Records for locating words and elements
(begin)

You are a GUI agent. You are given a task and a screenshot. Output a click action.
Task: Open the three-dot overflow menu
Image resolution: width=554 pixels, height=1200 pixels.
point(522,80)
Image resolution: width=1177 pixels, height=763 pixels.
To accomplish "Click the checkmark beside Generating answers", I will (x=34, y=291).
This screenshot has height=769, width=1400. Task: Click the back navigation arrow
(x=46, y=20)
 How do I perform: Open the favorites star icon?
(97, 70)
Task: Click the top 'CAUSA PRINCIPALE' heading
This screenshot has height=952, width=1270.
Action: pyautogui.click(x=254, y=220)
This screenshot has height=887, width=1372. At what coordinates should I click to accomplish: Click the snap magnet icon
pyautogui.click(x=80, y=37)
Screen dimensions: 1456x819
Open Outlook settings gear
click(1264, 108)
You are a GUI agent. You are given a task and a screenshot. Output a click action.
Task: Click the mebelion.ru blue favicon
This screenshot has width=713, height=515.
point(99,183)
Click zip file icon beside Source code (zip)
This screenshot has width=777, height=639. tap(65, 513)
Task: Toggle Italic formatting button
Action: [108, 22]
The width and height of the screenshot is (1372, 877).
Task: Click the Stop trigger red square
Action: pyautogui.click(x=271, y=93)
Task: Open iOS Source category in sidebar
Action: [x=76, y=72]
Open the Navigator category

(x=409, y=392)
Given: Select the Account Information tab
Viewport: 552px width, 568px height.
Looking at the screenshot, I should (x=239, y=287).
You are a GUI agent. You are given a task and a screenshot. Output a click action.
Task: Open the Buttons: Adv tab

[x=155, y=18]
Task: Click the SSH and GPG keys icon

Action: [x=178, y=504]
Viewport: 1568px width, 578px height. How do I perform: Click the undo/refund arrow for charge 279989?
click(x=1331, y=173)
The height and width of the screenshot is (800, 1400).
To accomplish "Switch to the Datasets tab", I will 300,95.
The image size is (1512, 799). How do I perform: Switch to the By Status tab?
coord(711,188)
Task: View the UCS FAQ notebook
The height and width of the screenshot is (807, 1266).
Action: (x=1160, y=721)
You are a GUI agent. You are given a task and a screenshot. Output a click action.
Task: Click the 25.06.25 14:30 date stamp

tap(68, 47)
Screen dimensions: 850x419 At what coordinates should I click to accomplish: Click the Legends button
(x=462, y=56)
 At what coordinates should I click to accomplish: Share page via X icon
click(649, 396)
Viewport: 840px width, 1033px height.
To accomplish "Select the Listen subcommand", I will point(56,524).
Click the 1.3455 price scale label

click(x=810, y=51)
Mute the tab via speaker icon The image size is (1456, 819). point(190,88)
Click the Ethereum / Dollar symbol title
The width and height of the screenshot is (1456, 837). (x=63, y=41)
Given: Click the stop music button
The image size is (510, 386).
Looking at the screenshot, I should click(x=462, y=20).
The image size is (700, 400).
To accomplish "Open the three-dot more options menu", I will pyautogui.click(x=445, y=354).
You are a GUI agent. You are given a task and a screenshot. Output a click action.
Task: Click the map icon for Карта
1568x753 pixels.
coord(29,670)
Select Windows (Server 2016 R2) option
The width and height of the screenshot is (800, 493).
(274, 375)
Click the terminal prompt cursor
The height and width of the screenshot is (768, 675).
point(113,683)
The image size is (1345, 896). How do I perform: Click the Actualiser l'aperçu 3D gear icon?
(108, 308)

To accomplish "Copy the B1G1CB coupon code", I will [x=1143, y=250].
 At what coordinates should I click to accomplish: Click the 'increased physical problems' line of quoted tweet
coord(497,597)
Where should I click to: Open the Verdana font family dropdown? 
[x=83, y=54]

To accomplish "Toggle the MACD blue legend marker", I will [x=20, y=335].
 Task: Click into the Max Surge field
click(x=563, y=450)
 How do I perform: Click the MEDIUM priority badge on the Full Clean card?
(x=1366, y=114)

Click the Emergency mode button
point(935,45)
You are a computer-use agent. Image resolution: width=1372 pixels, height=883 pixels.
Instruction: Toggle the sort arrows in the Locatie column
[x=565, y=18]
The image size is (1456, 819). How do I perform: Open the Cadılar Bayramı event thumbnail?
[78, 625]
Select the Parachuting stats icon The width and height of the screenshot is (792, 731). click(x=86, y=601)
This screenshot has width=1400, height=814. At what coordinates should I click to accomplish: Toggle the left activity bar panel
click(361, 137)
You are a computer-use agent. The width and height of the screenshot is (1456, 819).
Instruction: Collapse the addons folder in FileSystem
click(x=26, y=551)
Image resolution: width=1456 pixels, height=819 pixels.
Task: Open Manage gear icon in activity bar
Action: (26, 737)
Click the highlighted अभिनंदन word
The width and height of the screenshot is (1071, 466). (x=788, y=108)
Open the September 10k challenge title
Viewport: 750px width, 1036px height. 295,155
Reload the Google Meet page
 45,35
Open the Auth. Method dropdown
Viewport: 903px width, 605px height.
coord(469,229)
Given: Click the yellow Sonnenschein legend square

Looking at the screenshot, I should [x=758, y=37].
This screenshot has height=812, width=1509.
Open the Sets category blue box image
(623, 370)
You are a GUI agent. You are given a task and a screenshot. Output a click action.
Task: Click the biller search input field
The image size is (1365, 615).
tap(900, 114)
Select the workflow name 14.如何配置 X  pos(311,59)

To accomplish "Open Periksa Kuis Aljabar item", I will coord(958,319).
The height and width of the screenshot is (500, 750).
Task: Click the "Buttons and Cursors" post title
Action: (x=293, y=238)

(end)

What is required
Convert the listing above into a JSON array of strings, one string per line and no entries for blank lines.

Result below
[
  "You are a GUI agent. You are given a task and a screenshot. Output a click action.",
  "Task: Open the three-dot overflow menu",
  "Image resolution: width=554 pixels, height=1200 pixels.",
  "point(522,80)",
  "Image resolution: width=1177 pixels, height=763 pixels.",
  "To accomplish \"Click the checkmark beside Generating answers\", I will (x=34, y=291).",
  "This screenshot has height=769, width=1400. Task: Click the back navigation arrow",
  "(x=46, y=20)",
  " How do I perform: Open the favorites star icon?",
  "(97, 70)",
  "Task: Click the top 'CAUSA PRINCIPALE' heading",
  "This screenshot has height=952, width=1270.",
  "Action: pyautogui.click(x=254, y=220)",
  "This screenshot has height=887, width=1372. At what coordinates should I click to accomplish: Click the snap magnet icon",
  "pyautogui.click(x=80, y=37)",
  "Screen dimensions: 1456x819",
  "Open Outlook settings gear",
  "click(1264, 108)",
  "You are a GUI agent. You are given a task and a screenshot. Output a click action.",
  "Task: Click the mebelion.ru blue favicon",
  "This screenshot has width=713, height=515.",
  "point(99,183)",
  "Click zip file icon beside Source code (zip)",
  "This screenshot has width=777, height=639. tap(65, 513)",
  "Task: Toggle Italic formatting button",
  "Action: [108, 22]",
  "The width and height of the screenshot is (1372, 877).",
  "Task: Click the Stop trigger red square",
  "Action: pyautogui.click(x=271, y=93)",
  "Task: Open iOS Source category in sidebar",
  "Action: [x=76, y=72]",
  "Open the Navigator category",
  "(x=409, y=392)",
  "Given: Select the Account Information tab",
  "Viewport: 552px width, 568px height.",
  "Looking at the screenshot, I should (x=239, y=287).",
  "You are a GUI agent. You are given a task and a screenshot. Output a click action.",
  "Task: Open the Buttons: Adv tab",
  "[x=155, y=18]",
  "Task: Click the SSH and GPG keys icon",
  "Action: [x=178, y=504]",
  "Viewport: 1568px width, 578px height. How do I perform: Click the undo/refund arrow for charge 279989?",
  "click(x=1331, y=173)",
  "The height and width of the screenshot is (800, 1400).",
  "To accomplish \"Switch to the Datasets tab\", I will 300,95.",
  "The image size is (1512, 799). How do I perform: Switch to the By Status tab?",
  "coord(711,188)",
  "Task: View the UCS FAQ notebook",
  "The height and width of the screenshot is (807, 1266).",
  "Action: (x=1160, y=721)",
  "You are a GUI agent. You are given a task and a screenshot. Output a click action.",
  "Task: Click the 25.06.25 14:30 date stamp",
  "tap(68, 47)",
  "Screen dimensions: 850x419 At what coordinates should I click to accomplish: Click the Legends button",
  "(x=462, y=56)",
  " At what coordinates should I click to accomplish: Share page via X icon",
  "click(649, 396)",
  "Viewport: 840px width, 1033px height.",
  "To accomplish \"Select the Listen subcommand\", I will point(56,524).",
  "Click the 1.3455 price scale label",
  "click(x=810, y=51)",
  "Mute the tab via speaker icon The image size is (1456, 819). point(190,88)",
  "Click the Ethereum / Dollar symbol title",
  "The width and height of the screenshot is (1456, 837). (x=63, y=41)",
  "Given: Click the stop music button",
  "The image size is (510, 386).",
  "Looking at the screenshot, I should click(x=462, y=20).",
  "The image size is (700, 400).",
  "To accomplish \"Open the three-dot more options menu\", I will pyautogui.click(x=445, y=354).",
  "You are a GUI agent. You are given a task and a screenshot. Output a click action.",
  "Task: Click the map icon for Карта",
  "1568x753 pixels.",
  "coord(29,670)",
  "Select Windows (Server 2016 R2) option",
  "The width and height of the screenshot is (800, 493).",
  "(274, 375)",
  "Click the terminal prompt cursor",
  "The height and width of the screenshot is (768, 675).",
  "point(113,683)",
  "The image size is (1345, 896). How do I perform: Click the Actualiser l'aperçu 3D gear icon?",
  "(108, 308)",
  "To accomplish \"Copy the B1G1CB coupon code\", I will [x=1143, y=250].",
  " At what coordinates should I click to accomplish: Click the 'increased physical problems' line of quoted tweet",
  "coord(497,597)",
  "Where should I click to: Open the Verdana font family dropdown? ",
  "[x=83, y=54]",
  "To accomplish \"Toggle the MACD blue legend marker\", I will [x=20, y=335].",
  " Task: Click into the Max Surge field",
  "click(x=563, y=450)",
  " How do I perform: Click the MEDIUM priority badge on the Full Clean card?",
  "(x=1366, y=114)",
  "Click the Emergency mode button",
  "point(935,45)",
  "You are a computer-use agent. Image resolution: width=1372 pixels, height=883 pixels.",
  "Instruction: Toggle the sort arrows in the Locatie column",
  "[x=565, y=18]",
  "The image size is (1456, 819). How do I perform: Open the Cadılar Bayramı event thumbnail?",
  "[78, 625]",
  "Select the Parachuting stats icon The width and height of the screenshot is (792, 731). click(x=86, y=601)",
  "This screenshot has width=1400, height=814. At what coordinates should I click to accomplish: Toggle the left activity bar panel",
  "click(361, 137)",
  "You are a computer-use agent. The width and height of the screenshot is (1456, 819).",
  "Instruction: Collapse the addons folder in FileSystem",
  "click(x=26, y=551)",
  "Image resolution: width=1456 pixels, height=819 pixels.",
  "Task: Open Manage gear icon in activity bar",
  "Action: (26, 737)",
  "Click the highlighted अभिनंदन word",
  "The width and height of the screenshot is (1071, 466). (x=788, y=108)",
  "Open the September 10k challenge title",
  "Viewport: 750px width, 1036px height. 295,155",
  "Reload the Google Meet page",
  " 45,35",
  "Open the Auth. Method dropdown",
  "Viewport: 903px width, 605px height.",
  "coord(469,229)",
  "Given: Click the yellow Sonnenschein legend square",
  "Looking at the screenshot, I should [x=758, y=37].",
  "This screenshot has height=812, width=1509.",
  "Open the Sets category blue box image",
  "(623, 370)",
  "You are a GUI agent. You are given a task and a screenshot. Output a click action.",
  "Task: Click the biller search input field",
  "The image size is (1365, 615).",
  "tap(900, 114)",
  "Select the workflow name 14.如何配置 X  pos(311,59)",
  "To accomplish \"Open Periksa Kuis Aljabar item\", I will coord(958,319).",
  "The height and width of the screenshot is (500, 750).",
  "Task: Click the \"Buttons and Cursors\" post title",
  "Action: (x=293, y=238)"
]